Work to complete: Reproduce word for word the part of the Novavax vaccine trial article below, starting at "Early results have" and ending at "to drop out.".

Extract to read:
It’s checkup time for Robby and Pamela Mendoza. The Colorado couple arrives at a UCHealth trailer where they’ll be spending some time over the next few years.
They’re enrolled in the Novavax COVID-19 vaccine trial. Having received both doses, they’re here to have their blood drawn and report any symptoms of the disease.
“It’s definitely worth the time coming over here, spending a morning or afternoon being part of this trial, making sure we can be part of the solution for this,” Robby Mendoza said.
About 30,000 volunteers in the U.S. and Mexico, including 285 Coloradans, have raised their arms for the trial. Unlike other trials where it’s half-and-half, two-thirds of participants will get the vaccine, and just one-third a placebo.
“It provides a bigger incentive for people to participate,” said Dr. Thomas Campbell, a UCHealth physician who’s running the Colorado trial, adding that those inducements are important these days.
“People have options to get a vaccine, but I think we still need vaccine options available, more than what we have,” said Pamela Mendoza.
Unlike the current Moderna and Pfizer vaccines which rely on the newer mRNA technology, Novavax, a U.S. biotech company, focuses on the more established method of using tiny bits of coronavirus proteins to provoke an immune response in the body.
Early results have been good. A U.K. trial showed the vaccine was 89 percent effective. It was 49 percent effective in a study in South Africa, where one virus variant is now circulating.
While it is not quite as effective as it is against the U.K. variant, Paul Heath, the U.K. Novavax trial chief investigator, says that he doesn't lose sleep about it.
"It may therefore mean modifying the spike protein… will now be considered,” he said.
Heath believes this vaccine, which requires normal refrigeration and can be massively scaled up, could represent a big step forward.
“It may be less effective for less severe illness, but still very effective for the more extreme outcomes,” he said.
While the Mendozas suspect they got the vaccine, trial administrators may also give placebo recipients the drug in part to keep them in the study.
The Mendozas have no plans to drop out.
“It’s worth it at this point to make sure we can get valid data,” Robby Mendoza said. He works in spacecraft operations at a Colorado research institute and collects data for a living.
“Now I get to be the data and provide that back to others to use and make good decisions so it’s interesting being on the other side for once,” he said.
That means keeping a digital diary and checking in at the trailer every three to six months. It’s the couple’s way of fighting the pandemic.
“This’ll hopefully get things back to a new normal world,” Robby Mendoza said.
If all goes well, the Novavax vaccine could be ready to be administered by the summer.

Information supplied:
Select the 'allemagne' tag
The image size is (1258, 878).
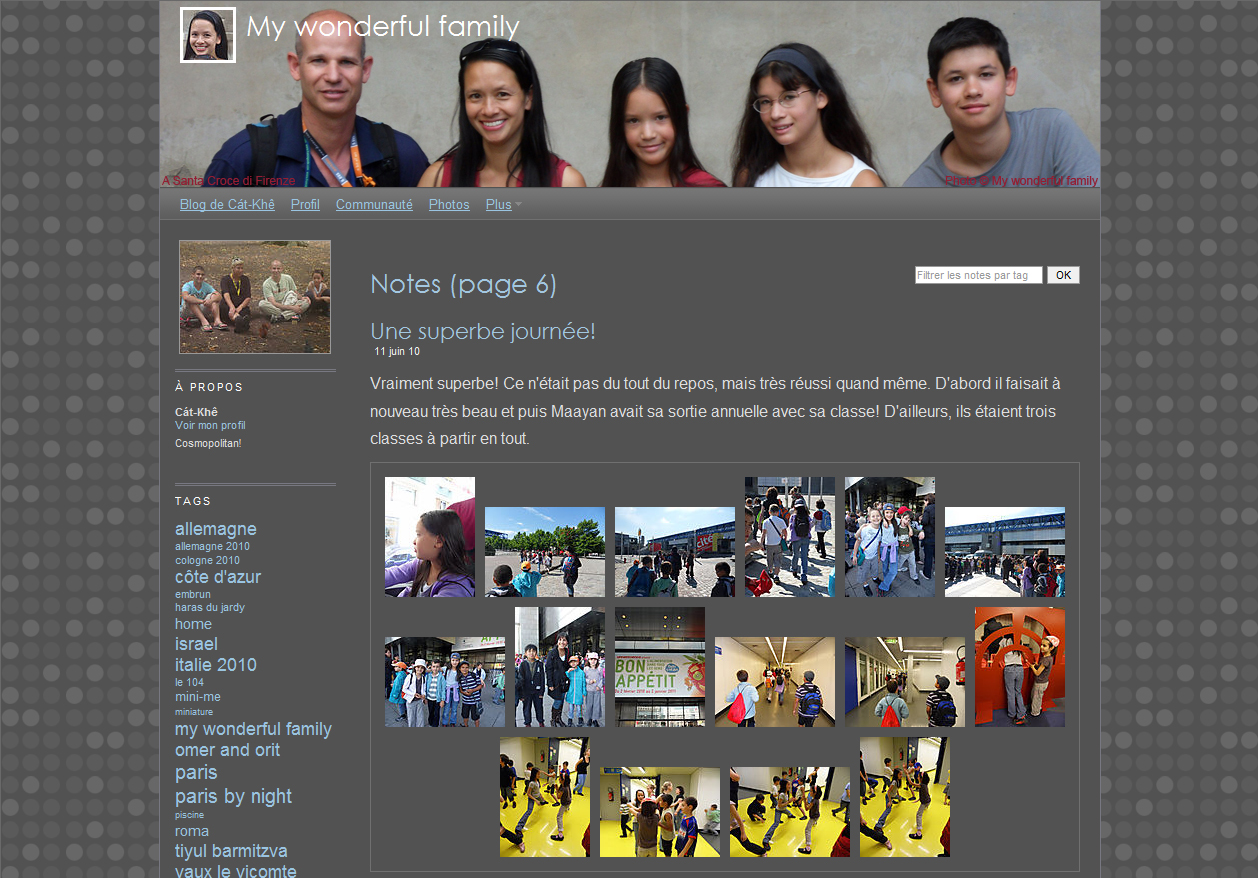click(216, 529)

==

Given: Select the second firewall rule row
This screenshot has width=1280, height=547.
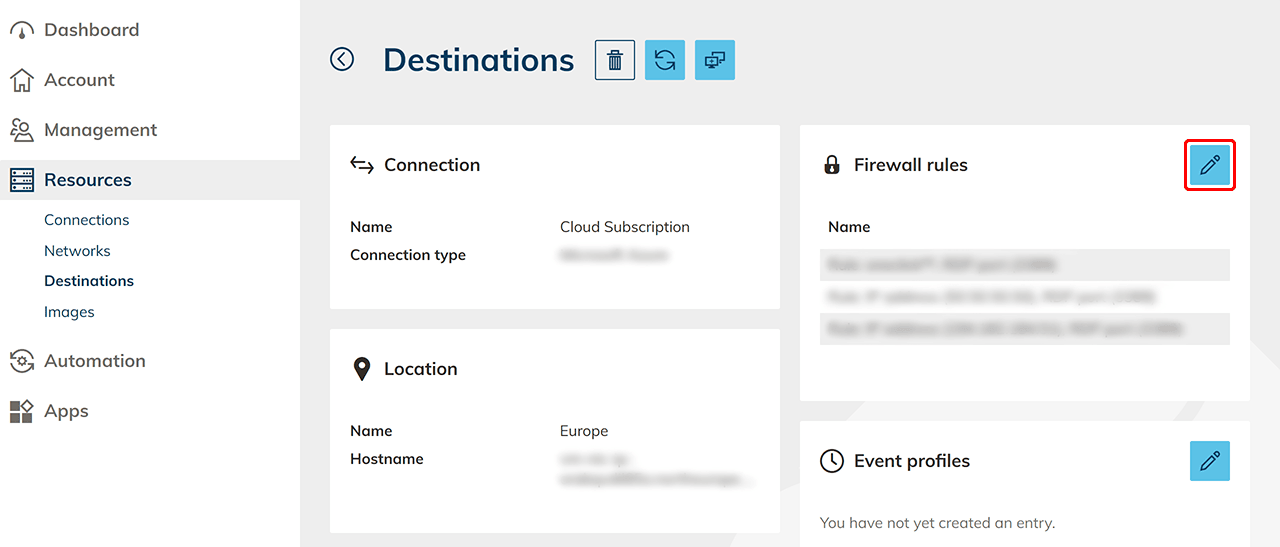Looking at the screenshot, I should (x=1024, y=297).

==

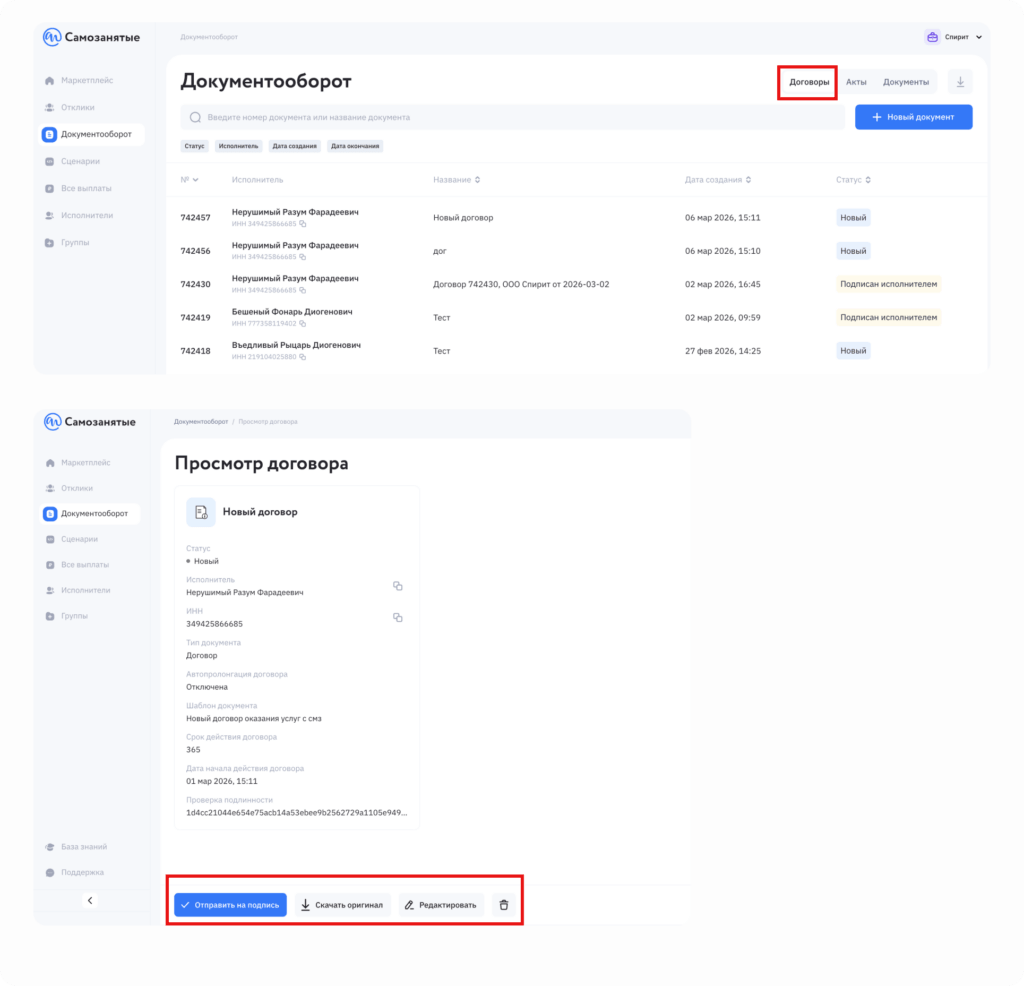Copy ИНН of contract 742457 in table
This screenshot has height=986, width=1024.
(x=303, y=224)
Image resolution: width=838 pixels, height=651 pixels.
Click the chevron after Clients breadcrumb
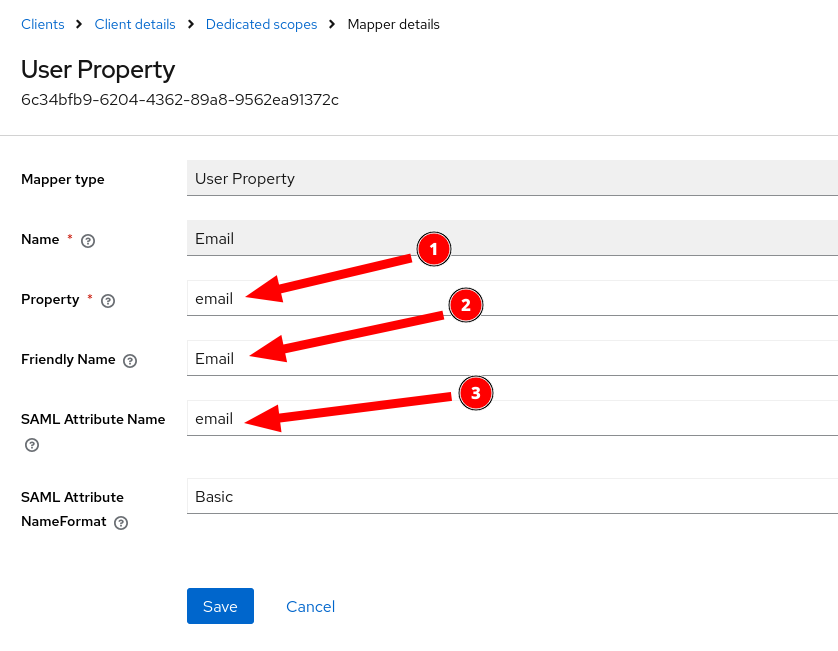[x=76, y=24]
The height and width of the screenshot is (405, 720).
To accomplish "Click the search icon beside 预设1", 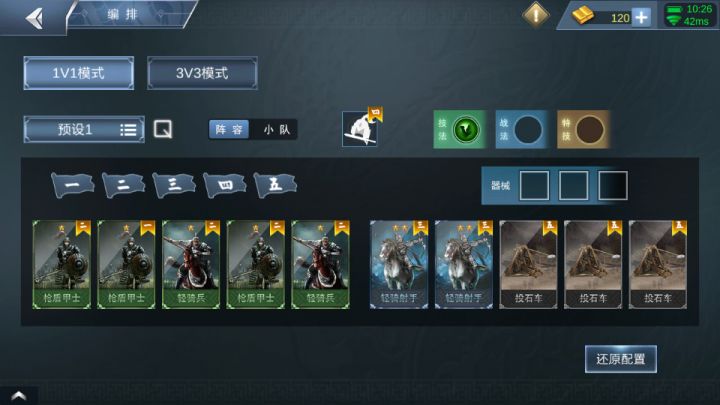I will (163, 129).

Task answer:
Early results have been good. A U.K. trial showed the vaccine was 89 percent effective. It was 49 percent effective in a study in South Africa, where one virus variant is now circulating.
While it is not quite as effective as it is against the U.K. variant, Paul Heath, the U.K. Novavax trial chief investigator, says that he doesn't lose sleep about it.
"It may therefore mean modifying the spike protein… will now be considered,” he said.
Heath believes this vaccine, which requires normal refrigeration and can be massively scaled up, could represent a big step forward.
“It may be less effective for less severe illness, but still very effective for the more extreme outcomes,” he said.
While the Mendozas suspect they got the vaccine, trial administrators may also give placebo recipients the drug in part to keep them in the study.
The Mendozas have no plans to drop out.